Exercise goal - From the records, return each line that has the word "agent" in it.

═══

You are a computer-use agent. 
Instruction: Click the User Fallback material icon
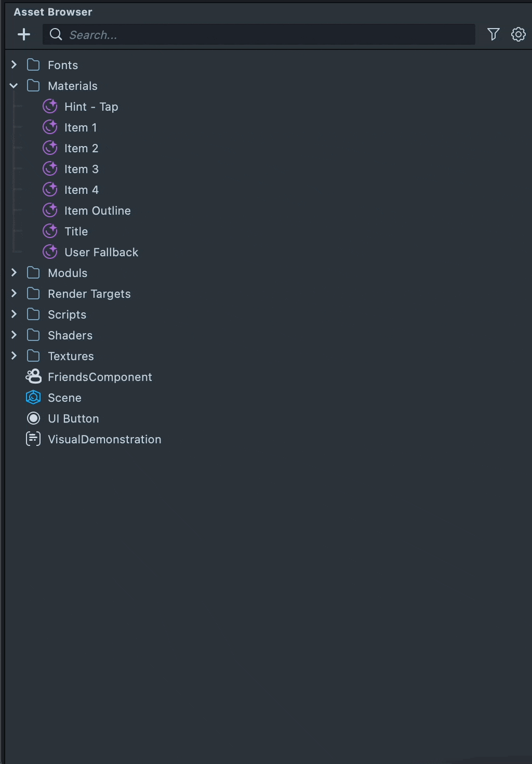50,252
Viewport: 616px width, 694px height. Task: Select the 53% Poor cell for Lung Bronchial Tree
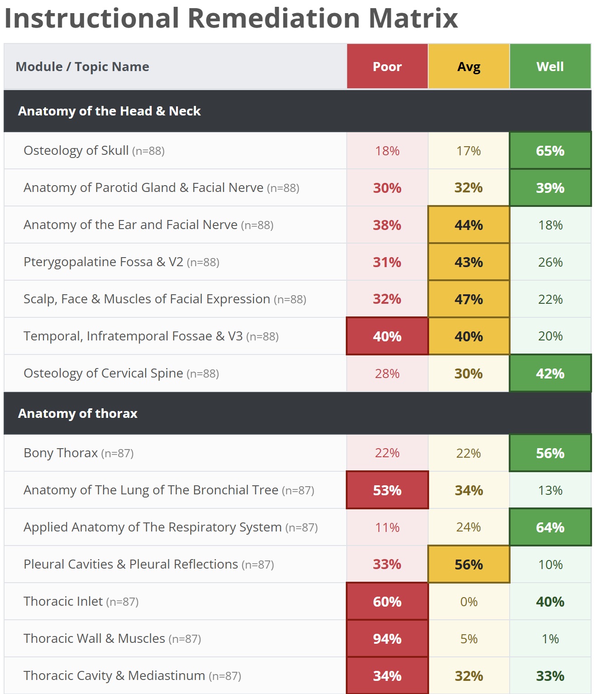pyautogui.click(x=387, y=490)
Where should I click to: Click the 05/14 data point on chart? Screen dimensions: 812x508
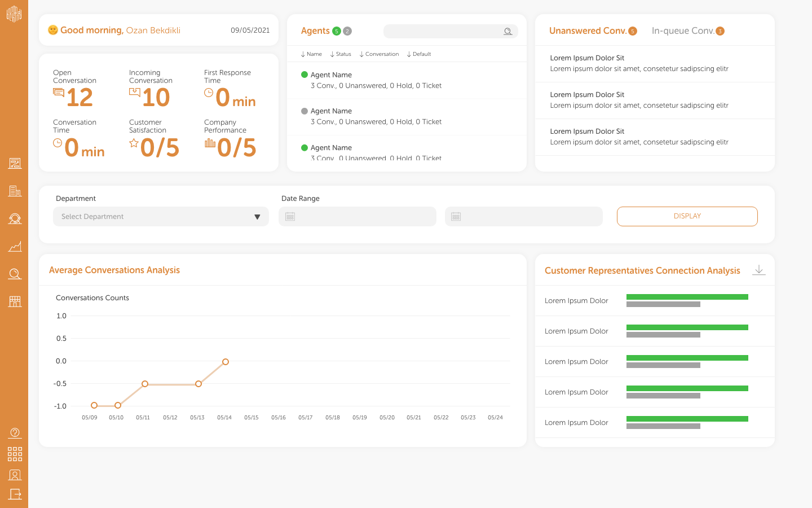226,362
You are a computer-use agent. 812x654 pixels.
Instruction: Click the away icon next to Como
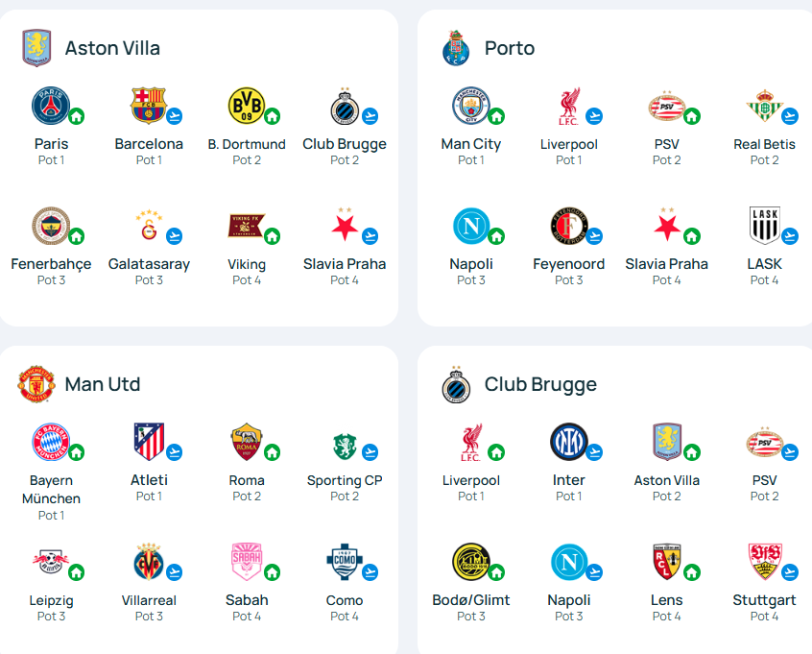point(370,572)
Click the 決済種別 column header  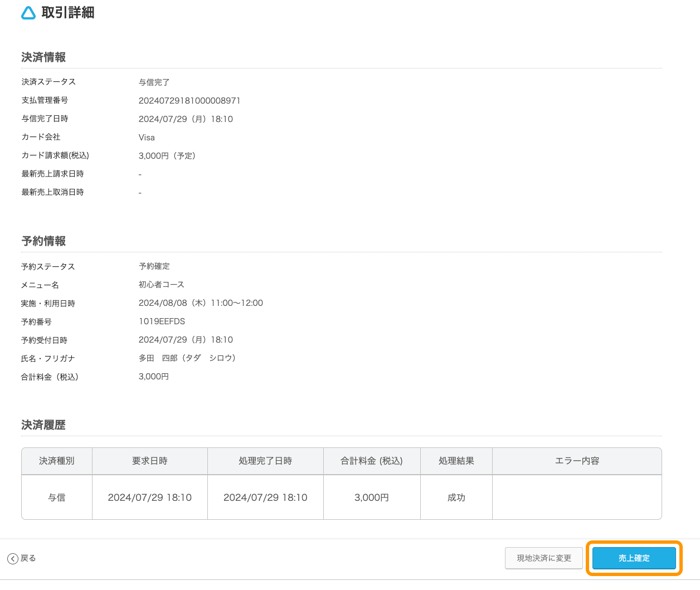pos(57,461)
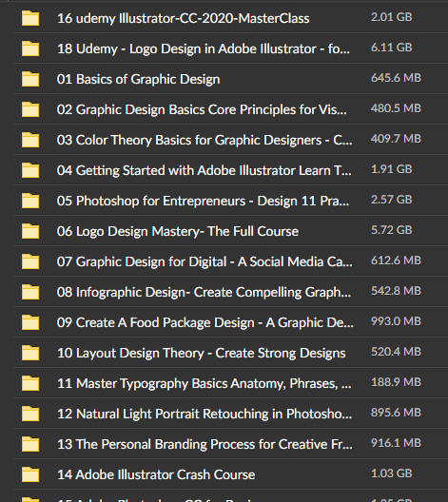Select 09 Create A Food Package Design entry
Image resolution: width=448 pixels, height=502 pixels.
pyautogui.click(x=205, y=322)
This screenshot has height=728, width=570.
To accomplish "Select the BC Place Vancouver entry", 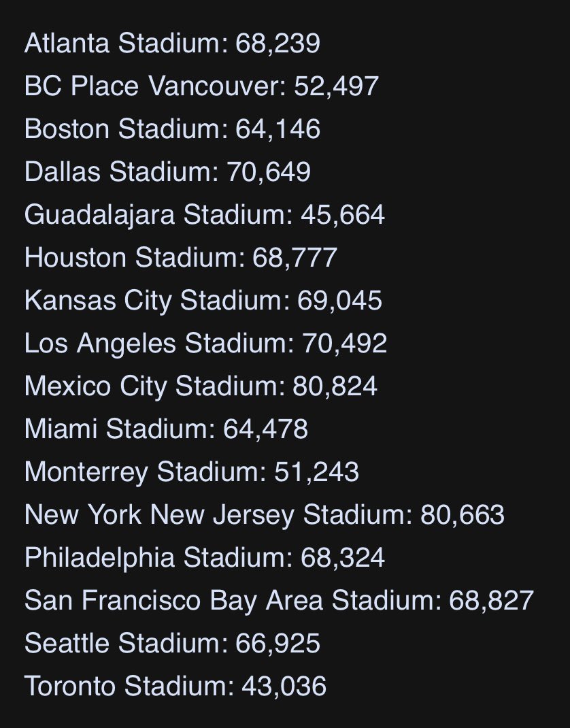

═══

Exercise solution -
You are a computer-use agent. 
You are a computer-use agent. 812x654 pixels.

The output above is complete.